Studies showed that TRP agonists may improve swallowing through increasing the secretion of salivary neuropeptides, in particular substance P and calcitonin gene-related peptide (CGRP) [134,135]. In patients with post-stroke dysphagia, reduced levels of these neuropeptides have been linked to increased pharyngeal sensory thresholds [136] and reduced spontaneous swallowing frequency [137], a factor correlated with increased disability, higher rates of institutionalization, and mortality after stroke [138]. The increase in these neuropeptides induced by TRP agonists may enhance sensory perception and promote faster transmission of afferent sensory signals to the brainstem, leading to improved swallowing function. Importantly, the effects of TRP agonist are dose-dependent, with low concentration and single application eliciting short-term facilitatory effect on sensory neurons, while repeated applications induce changes in the event-related potentials in cortical regions such as cingulate gyrus and the medial frontal gyrus [135,139].
In patients with post-stroke dysphagia, evidence supports the therapeutic effects of various natural TRP agonists on the timing of the oropharyngeal swallow response [139,140,141,142] (Table 4). Studies showed that acute oral stimulation with capsaicin (a TRPV1 agonist, 150 µM), piperine (a TRPA1/V1 agonist, 150 µM and 1 mM), cinnamaldehyde-zinc (a TRPA1 agonist, 100 ppm–70 mM), and citral (a TRPA1 agonist, 250 ppm) significantly reduced the time to laryngeal vestibule closure (LVC) by approximately 100 ms [139,140,141,142]. Furthermore, stimulation with TRPV1 and selective TRPA1 agonists could reduce the time to upper esophageal sphincter opening (UESO) by around 70 ms and increase both the pharyngeal contractile integral and the duration of upper esophageal sphincter activation and relaxation [139,140,141,142]. Among the tested compounds, TRPA1/V1 agonists demonstrated the greatest potential for reducing the prevalence of unsafe swallows by up to 50%. Additionally, a study by Tomsen et al. found that stimulation with capsaicin and piperine at 150 µM significantly increased bolus velocity [143]. Regarding the effects on spontaneous swallowing, studies showed that direct administration of capsaicin into the pharynx of post-stroke patients reduced the latency of the swallowing response and enhanced the cough reflex [144]. Nascimento et al. found that oral administration of four 10 mL boluses of capsaicin at 10 µM significantly increased the spontaneous swallowing frequency by 50% in patients with post-stroke dysphagia, without affecting the electromyographic activity of the suprahyoid muscles [145]. Furthermore, a randomized controlled trial by Wang et al. demonstrated that oral capsaicin improved swallowing function in patients with post-stroke dysphagia [146].
Limitations of TRP agonists: Although preliminary research suggests that TRPV1 agonists may improve swallowing function in patients with post-stroke dysphagia the application of these compounds remains in the realm of clinical research and not of clinical translations.
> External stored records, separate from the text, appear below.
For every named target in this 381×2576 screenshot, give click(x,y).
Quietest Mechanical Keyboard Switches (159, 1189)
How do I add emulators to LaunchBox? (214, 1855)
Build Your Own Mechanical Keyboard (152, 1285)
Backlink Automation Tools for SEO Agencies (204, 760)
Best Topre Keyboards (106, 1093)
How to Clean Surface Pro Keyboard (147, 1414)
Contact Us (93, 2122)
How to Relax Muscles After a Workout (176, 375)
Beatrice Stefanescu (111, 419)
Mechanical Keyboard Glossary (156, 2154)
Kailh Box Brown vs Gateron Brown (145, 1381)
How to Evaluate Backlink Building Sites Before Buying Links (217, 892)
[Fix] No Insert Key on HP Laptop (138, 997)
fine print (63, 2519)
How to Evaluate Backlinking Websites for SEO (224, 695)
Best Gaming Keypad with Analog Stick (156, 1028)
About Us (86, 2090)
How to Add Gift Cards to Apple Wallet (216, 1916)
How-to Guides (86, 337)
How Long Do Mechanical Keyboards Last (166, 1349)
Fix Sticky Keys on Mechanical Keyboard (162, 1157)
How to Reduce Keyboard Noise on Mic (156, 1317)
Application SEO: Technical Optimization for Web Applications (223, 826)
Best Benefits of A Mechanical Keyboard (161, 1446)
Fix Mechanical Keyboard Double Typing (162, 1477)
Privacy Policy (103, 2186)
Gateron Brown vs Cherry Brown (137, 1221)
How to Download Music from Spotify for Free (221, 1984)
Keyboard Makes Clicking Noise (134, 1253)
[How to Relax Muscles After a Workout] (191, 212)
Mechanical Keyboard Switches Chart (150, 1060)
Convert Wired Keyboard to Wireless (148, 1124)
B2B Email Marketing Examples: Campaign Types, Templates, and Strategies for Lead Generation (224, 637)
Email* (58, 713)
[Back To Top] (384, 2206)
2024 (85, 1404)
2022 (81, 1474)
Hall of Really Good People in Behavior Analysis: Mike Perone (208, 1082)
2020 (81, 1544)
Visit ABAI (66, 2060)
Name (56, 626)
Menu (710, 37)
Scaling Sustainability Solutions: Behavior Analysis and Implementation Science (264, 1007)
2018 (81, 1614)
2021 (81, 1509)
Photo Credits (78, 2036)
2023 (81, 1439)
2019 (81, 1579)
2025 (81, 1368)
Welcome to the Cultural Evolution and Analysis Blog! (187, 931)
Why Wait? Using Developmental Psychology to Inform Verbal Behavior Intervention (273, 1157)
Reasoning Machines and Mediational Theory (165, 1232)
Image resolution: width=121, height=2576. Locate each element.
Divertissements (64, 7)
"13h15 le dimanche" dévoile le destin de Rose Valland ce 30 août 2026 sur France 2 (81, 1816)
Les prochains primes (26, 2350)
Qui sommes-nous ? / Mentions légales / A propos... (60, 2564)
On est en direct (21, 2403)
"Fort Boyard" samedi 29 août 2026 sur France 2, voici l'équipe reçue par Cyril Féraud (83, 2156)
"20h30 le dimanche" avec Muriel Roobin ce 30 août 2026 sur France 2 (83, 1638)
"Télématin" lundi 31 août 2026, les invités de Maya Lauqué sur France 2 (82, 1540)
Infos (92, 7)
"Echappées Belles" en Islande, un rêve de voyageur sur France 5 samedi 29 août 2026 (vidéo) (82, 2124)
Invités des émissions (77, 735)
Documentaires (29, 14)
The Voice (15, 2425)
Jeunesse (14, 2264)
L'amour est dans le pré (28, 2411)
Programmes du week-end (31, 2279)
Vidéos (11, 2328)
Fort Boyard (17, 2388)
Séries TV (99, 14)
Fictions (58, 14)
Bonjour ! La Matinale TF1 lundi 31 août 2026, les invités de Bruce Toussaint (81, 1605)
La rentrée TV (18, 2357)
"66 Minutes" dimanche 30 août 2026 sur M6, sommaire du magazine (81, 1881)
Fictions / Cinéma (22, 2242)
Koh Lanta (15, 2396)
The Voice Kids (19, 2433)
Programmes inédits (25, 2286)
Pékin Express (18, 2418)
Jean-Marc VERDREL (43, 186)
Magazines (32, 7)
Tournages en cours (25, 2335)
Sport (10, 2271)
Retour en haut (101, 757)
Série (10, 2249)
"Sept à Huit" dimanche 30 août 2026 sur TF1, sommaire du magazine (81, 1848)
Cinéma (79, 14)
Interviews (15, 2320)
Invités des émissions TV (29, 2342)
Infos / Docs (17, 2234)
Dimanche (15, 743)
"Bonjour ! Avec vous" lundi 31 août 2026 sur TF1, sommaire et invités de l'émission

Similar to the other treatment options discussed, most studies have focused on patients with mixed stroke lesions, with limited data specifically addressing dysphagia following brainstem stroke. This evidence gap is critical, as brainstem strokes may involve damage to the sensory and/or motor neural pathways, which could influence the swallowing system’s response to sensory stimulation by TRP agonists. Furthermore, available clinical studies lack detailed descriptions of patient characteristics, such as lesion location and stroke severity, making it difficult to delineate treatment effects in patients with brainstem stroke. Therefore, future clinical trials are needed to investigate the therapeutic potential, optimal dosing, and long-term outcomes of TRP agonists in patients with dysphagia following brainstem stroke.

Future Directions

The management of dysphagia following brainstem stroke remains a complex challenge that warrants further research. This review highlights several research directions for future investigations. First, multicentre, adequately powered clinical trials that stratify by brainstem lesion site and laterality should be conducted to evaluate the treatment benefits in this population. Furthermore, given the complex and unique complications of dysphagia following brainstem stroke, it is essential to investigate both short- and long-term outcomes in this population. Finally, future studies should explore the potential of combined treatment, or individualized treatment guided by biomarker or neuroimaging findings to address the limitations of existing treatment options. Until such data become available, clinicians should exercise caution when applying these emerging treatments, recognizing that the current recommendations are primarily based on extrapolated evidence rather than findings specific to brainstem stroke.

6. Conclusions

The brainstem plays an important role in coordinating the swallowing process. Brainstem stroke may damage both sensory inputs and motor outputs, leading to severe and persistent dysphagia characterized by delayed or absent swallowing reflexes and aspiration. Recent advances in neuromodulation, skill-based swallowing training and TRP agonist treatment provide promising rehabilitation options for these patients. Nonetheless, the current evidence on clinical efficacy specific to this population remains scarce. Given this limitation, management decisions should rely on the principles of swallowing physiology, neuroplasticity and clinical findings from other stroke populations. This narrative review highlights the need for multicentre studies focusing on the brainstem-lesioned population to investigate short- and long-term effects on clinical and functional outcomes. Moreover, future studies may explore the value of individualized treatment, combined neuromodulatory and behavioural intervention, and optimized protocols to enhance treatment outcomes.

Author Contributions

I.C.: Conceptualization, Investigation, Methodology, Project administration, Writing—original draft, Writing—review and editing. W.-Q.L.: Conceptualization, Investigation, Methodology, Project administration, Writing—original draft, Writing—review and editing. S.H.: Conceptualization, Investigation, Methodology, Project administration, Writing—original draft, Writing—review and editing. E.M.: Conceptualization, Investigation, Methodology, Project administration, Writing—original draft, Writing—review and editing. M.-L.H.: Conceptualization, Investigation, Methodology, Project administration, Writing—original draft, Writing—review and editing. N.T.: Conceptualization, Investigation, Methodology, Project administration, Writing—original draft, Writing—review and editing. P.C.: Conceptualization, Investigation, Methodology, Project administration, Writing—original draft, Writing—review and editing. R.D.: Conceptualization, Investigation, Methodology, Project administration, Writing—original draft, Writing—review and editing. All authors have read and agreed to the published version of the manuscript.

Funding

This review received no external funding.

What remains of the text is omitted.